On the blogroll here you’ll see you a link to a site called DIY Streets.

This is a frankly fantastic project that I’m tremendously lucky to be involved with in my very own neighbourhood, Turnpike Lane, North London.

It’s funded, I think, by Haringey council, but facilitated and powered by Sustrans, a charity interested in promoting sustainable transport, and involved in all manner of community programmes tangential to getting people walking, cycling, and generally out of their car.

I’m not anti-motor, but this project they’ve initiated in my neighbourhood is absolutely wonderful. Their remit is to engage the residents in a process of identifying the key problems in the community, and working together to find imaginative, sustainable solutions. This might over anything from heavy traffic, speeding, dumping, loitering – all the grubby stuff that spoils an otherwise nice area.

The Sustrans team have done stuff like this before. Here’s a film of  the project run around a street in Hackney

This is the first time they’ve attempted a whole neighboorhood, though.

I’ve jumped into it, as it’s a chance to meet people who live around us, get involved in making the neighbourhood nicer and safer, and beyond that have a play with some of the ideas that I’ve been coming across recently through work, and in the kind of territory this blog is interested in.
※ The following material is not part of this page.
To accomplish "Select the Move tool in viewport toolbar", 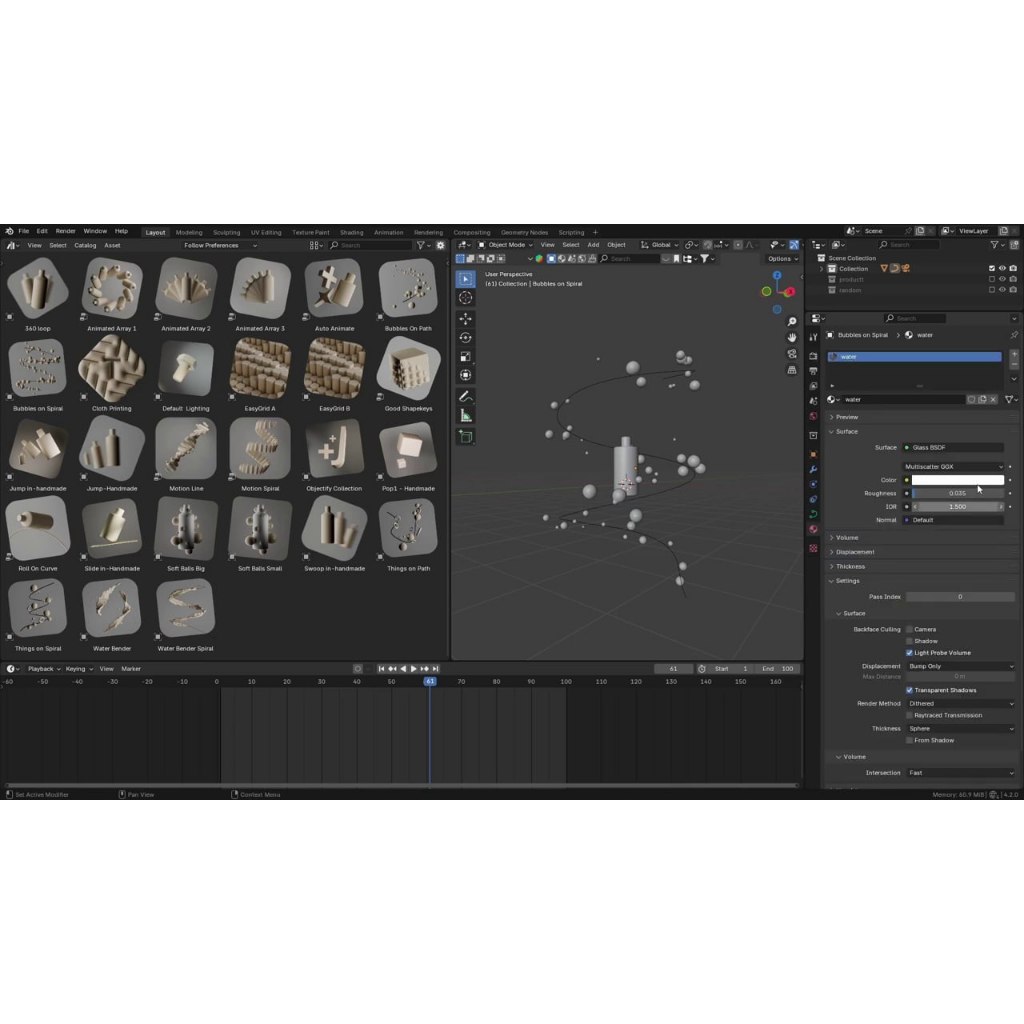I will (466, 319).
Because, fundamentally, a project like this cannot get off the ground if people don’t give it a go. Similarly, when working out what it is you want to change, and how to do it, you start to come into the territory of persuasion.

A group of people can very easily fall into Nimbyism, which has been a little bit depressing, but kind of expected. Getting people to realise that the obvious solutions (CCTV, speeed bumps, more signage) are not the right interventions to make has been sometimes tough, too. You don’t create change in a physical environment by telling people what to do, or what not to do.

You create it by using the structure of the environment itself – changing the street furniture to change the way people drive through the space, putting up trees and plants that are obstructive to enclose the area, demarcating gateways and the definitions of the area, installing things that actually need looking after, so it brings people out of their houses and into the external environment.

You need to be imaginative and, yes, creative

Speed cameras are only half as effective as the speed limit signs that flash at you when you’re driving past them. The financially punitive deterrent is weaker than the smiley face asking nicely to slow down.

How exciting to have a community project where these ideas can be tested out to see what happens.